Mais cette fois pour des raisons très différentes du Mozart. On est en 1795, le siècle s’achève dans une guerre européenne et cela ne s’arrangera pas au début du siècle suivant. Le premier mouvement dit adieu à son temps, à Mozart (il semble qu’à la création, Beethoven étant au piano, c’est… Salieri qui dirigeait!), le second est un de ces grands rêves beethovéniens, empreint de nuit, le rondo final, Gerstein le fouette, l’accélère, c’est toute l’énergie de Beethoven dans un corset galant qui explose, bien sûr. Et Beethoven le remaniera encore, ce concerto qui fut composé avant le premier…

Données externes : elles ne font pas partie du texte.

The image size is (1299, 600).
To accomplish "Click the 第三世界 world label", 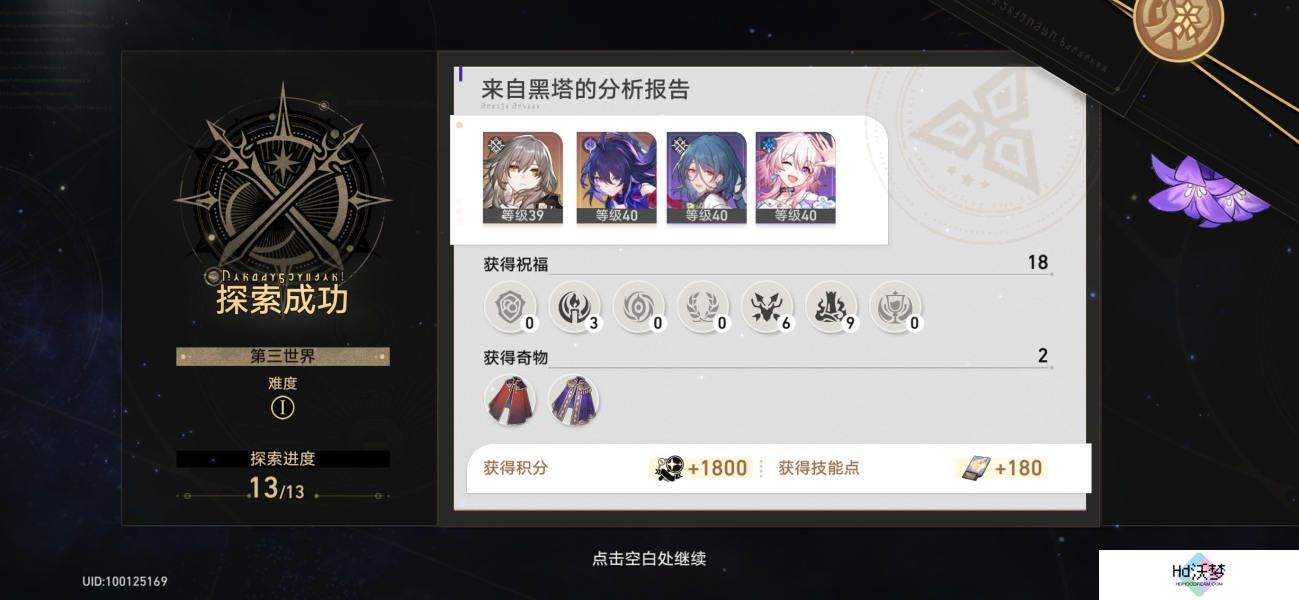I will point(283,357).
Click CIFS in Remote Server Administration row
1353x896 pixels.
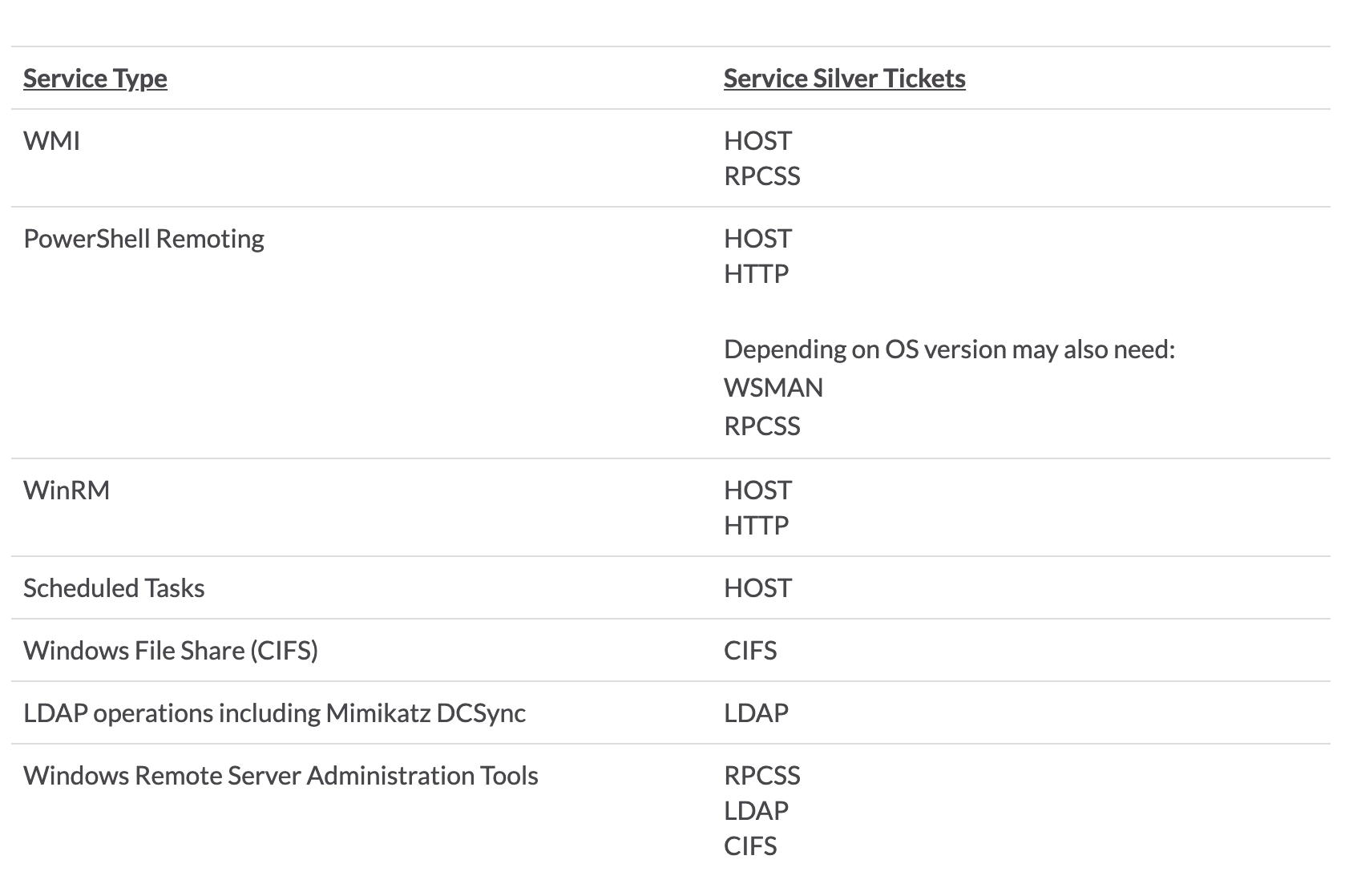point(750,846)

Mais entretemps on avait eu une sacrée surprise, et grâce à un très peu attendu monsieur Salieri: “26 variations sur le thème des “Folies d’Espagne” Rappelons ce paradoxe: thème bref, solennel, sans doute créé au Portugal dès le XVe siècle et qui connaîtra une vraie “folie” à partir du XVIIe. S’en saisissent ainsi pour les variations les plus diverses (mais en général instrumentales) Kapsberger, Corelli, d’Anglebert, Scarlatti père, Couperin, Carl Philip Emanuel Bach et bien d’autres. Salieri ferme la marche. Ces “Variations”, composées en 1815, créées en 1818 (Salieri meurt en 1825) sont un adieu anachronique au XVIIIe siècle dans les premiers temps du romantisme (on pense souvent à Vivaldi) mais écrites, cette fois, avec une invention, une science de l’instrument (pizzicati des cordes, déchaînement des vents, solo de harpe, jeu des flûtes, air funèbre avec tambour, duo flûte-clarinette, plus quelques acrobaties ahurissantes de mademoiselle Wloszczowska) comme si Salieri, débarrassé de Mozart et Haydn et ne redoutant plus Beethoven, arrivé à la fin de sa vie et ayant renoncé à se comparer avec de tels génies, s’était dit: “Je vais utiliser ma science musicale, cela me tiendra lieu de passeport pour la postérité”
Pari réussi. Le public, l’autre soir, étonné, fut aux anges. Où l’attendaient les ombres de Ludwig et d’Amadeus.
Orchestre de chambre de Paris, direction Kirill Gerstein (piano) et Maria Wloszczowska (violon): Salieri (Concerto pour piano en si bémol. 26 variations sur le thème des Folies d’Espagne) Mozart (Concerto pour piano n’° 20) Beethoven (Concerto pour piano n° 2) Théâtre des Champs-Elysées, Paris, le 9 janvier.